**Requirements:** Please select and copy each line of the items below that contains the string "menu", treating uppercase and lowercase as different.

**Data provided:**
○ ○ ○ ○

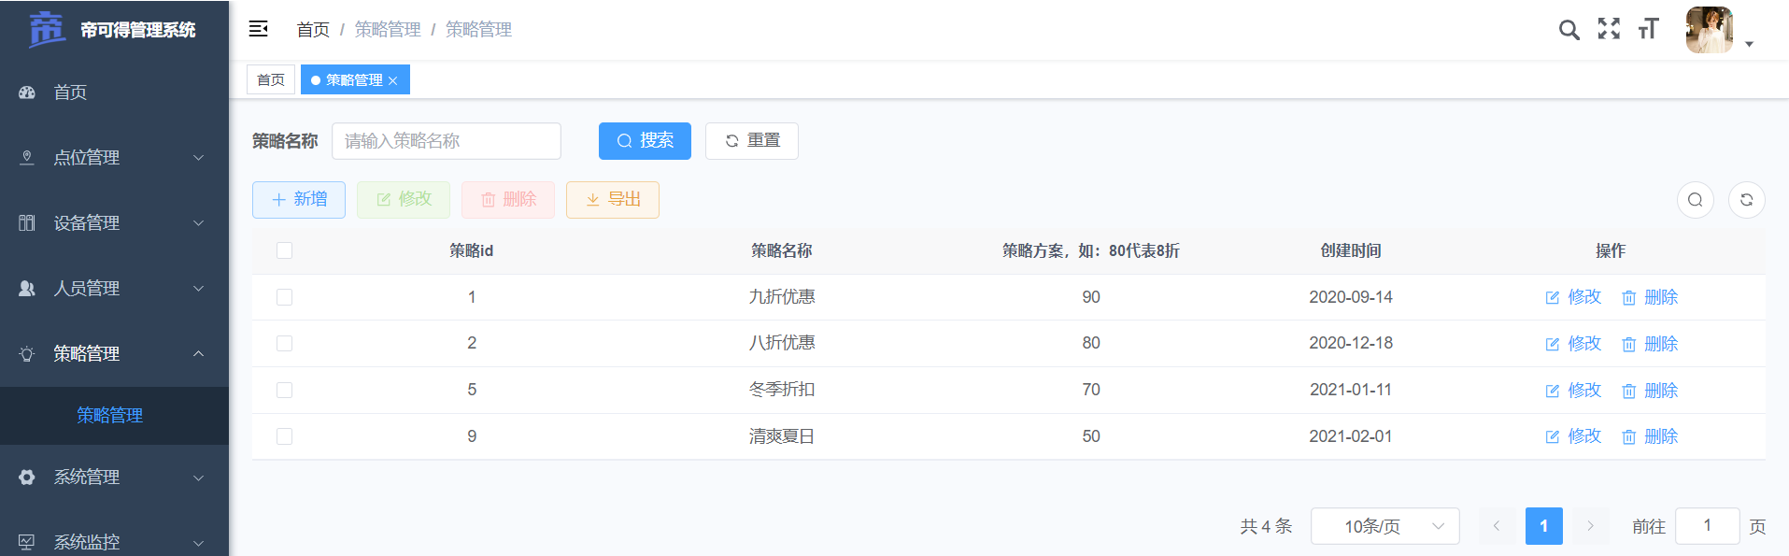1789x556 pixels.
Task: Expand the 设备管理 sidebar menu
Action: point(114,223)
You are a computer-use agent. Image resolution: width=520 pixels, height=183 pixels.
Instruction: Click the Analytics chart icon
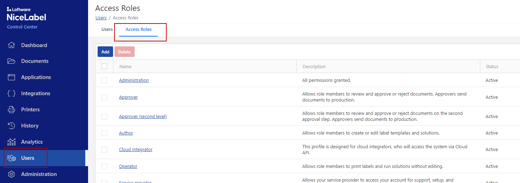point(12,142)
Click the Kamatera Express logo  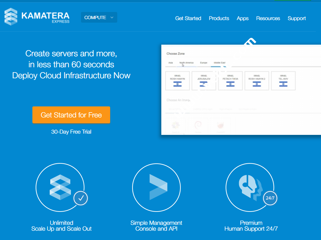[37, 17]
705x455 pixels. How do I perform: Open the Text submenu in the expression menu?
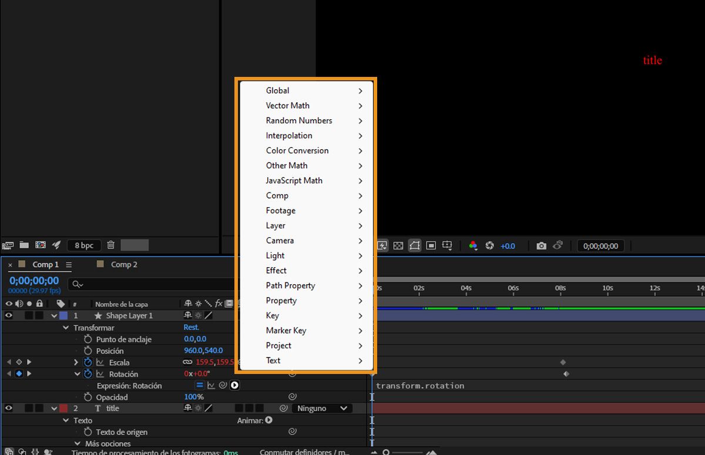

○ ○ ○ ○

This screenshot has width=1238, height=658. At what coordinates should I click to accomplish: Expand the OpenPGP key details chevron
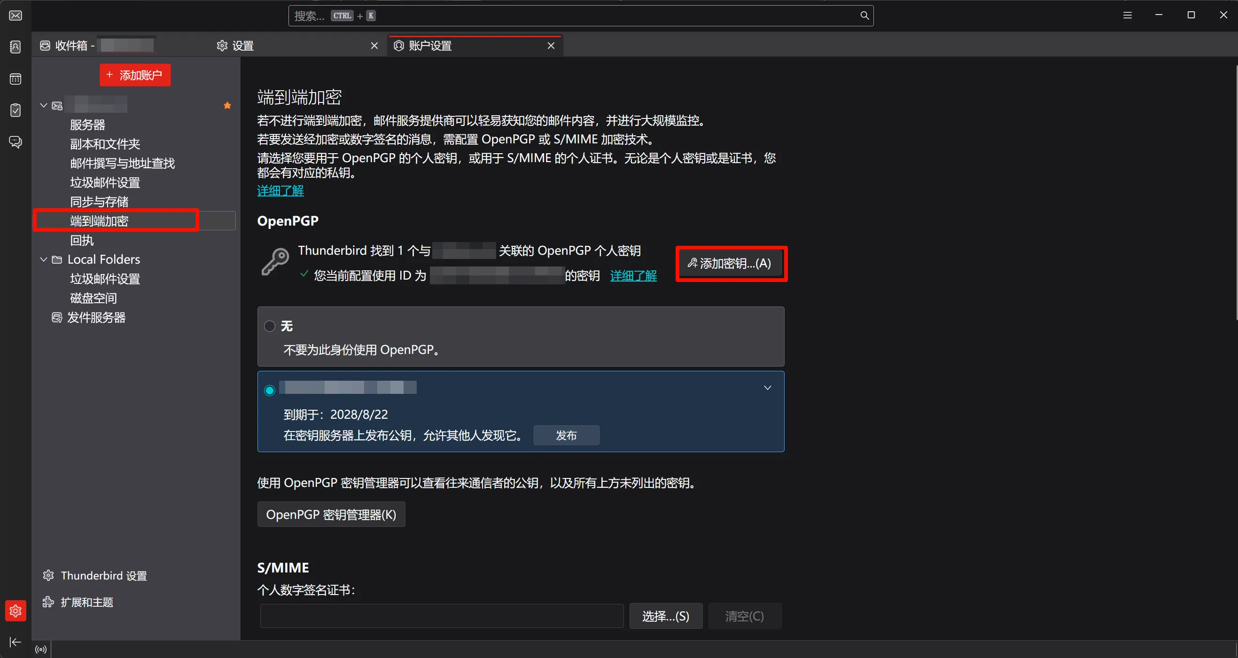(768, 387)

○ ○ ○ ○

**Reply:**
Task: Expand the 设备管理 sidebar menu
705x455 pixels. How do I perform: Open the Text submenu in the expression menu?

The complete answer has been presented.